Nous répondons très simplement à l’argumentation présentée par le Professeur Israël Nisand. Il existe en France suffisamment de médecins pour pratiquer l’IVG au-delà de douze semaines. Huit centres, situés dans des grandes villes françaises, ont déposé les statuts et les protocoles d’interruption de grossesse au-delà des douze semaines depuis quatre ans. Rappelons que la prise en charge au-delà de douze semaines ne représente qu’une à deux interruptions par semaine et par département. L’accès à des interruptions plus tardives va-t-il entraîner une augmentation de ces demandes ? Non, nous le répétons. Pourquoi ? L’expérience internationale le montre très bien, l’expérience scandinave en particulier, mais également celles des Etats-Unis et du Japon. Prétendre que les femmes vont attendre pour demander une interruption volontaire de grossesse, c’est méconnaître la situation des femmes qui demandent tardivement une interruption de grossesse.

IV - CONCLUSION

Je voudrais souligner un dysfonctionnement particulièrement grave, vingt-cinq ans après la loi sur l’interruption de grossesse. Il s’agit de la séparation des compétences en matière de contraception et d’interruption de grossesse. La contraception et les centres de planification familiale relèvent de la compétence départementale, en vertu de la loi de décentralisation de 1982, tandis que l’interruption de grossesse relève de l’hôpital, de l’Etat. Cette situation aboutit à des dysfonctionnements permanents. Nous rejoignons la position du Professeur Israël Nisand qui prône un rassemblement des structures. Nous ne sommes pas d’accord avec lui lorsqu’il dit que tout doit aller à l’hôpital. Nous le rejoignons quand il dit que " contraception et interruption de grossesse constituent une même mission " ; il faut les rassembler dans les mêmes centres, qu’il soient hospitaliers ou non. Nous le rejoignons également pour dire qu’un grand nombre d’interruptions de grossesse pourraient être pratiquées en dehors des hôpitaux ; mais, contrairement à ce qu’il dit, nous ne souhaitons pas imposer à des médecins qui ne le veulent pas la pratique d’une IVG. Evidemment, c’est la loi de la République.
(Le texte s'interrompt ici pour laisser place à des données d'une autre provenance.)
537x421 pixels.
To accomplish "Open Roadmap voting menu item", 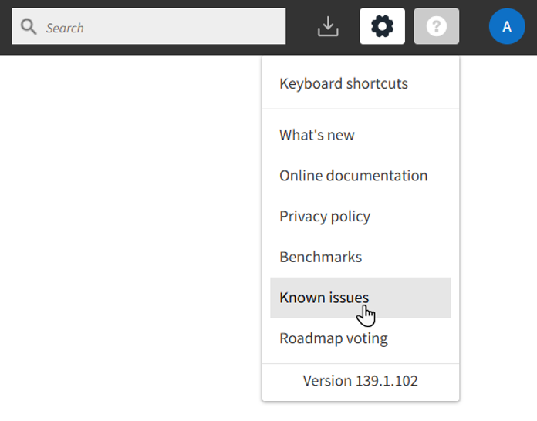I will click(333, 338).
Mais cette dernière, comme nous le savons, respecte la liberté de chacun des individus. C’est essentiel pour nous. Il ne s’agit pas de faire pratiquer des IVG par des médecins qui ne le souhaitent pas, ni à huit semaines, ni à quatorze semaines.
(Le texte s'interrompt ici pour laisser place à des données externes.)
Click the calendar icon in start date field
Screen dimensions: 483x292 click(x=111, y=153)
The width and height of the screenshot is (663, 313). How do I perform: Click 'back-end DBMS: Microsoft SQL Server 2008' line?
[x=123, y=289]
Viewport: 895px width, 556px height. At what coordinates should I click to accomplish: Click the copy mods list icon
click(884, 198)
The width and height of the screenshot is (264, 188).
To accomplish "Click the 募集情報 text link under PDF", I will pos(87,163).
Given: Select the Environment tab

Nous souhaitons une table ronde réunissant l’ensemble des professionnels et des parlementaires sur les conditions actuelles de prise en charge de l’interruption de grossesse, tant à l’échelon national qu’à l’échelon régional, et sur les définitions de schémas régionaux sanitaires et sociaux. Voilà ce que nous demandons de façon très précise aux parlementaires.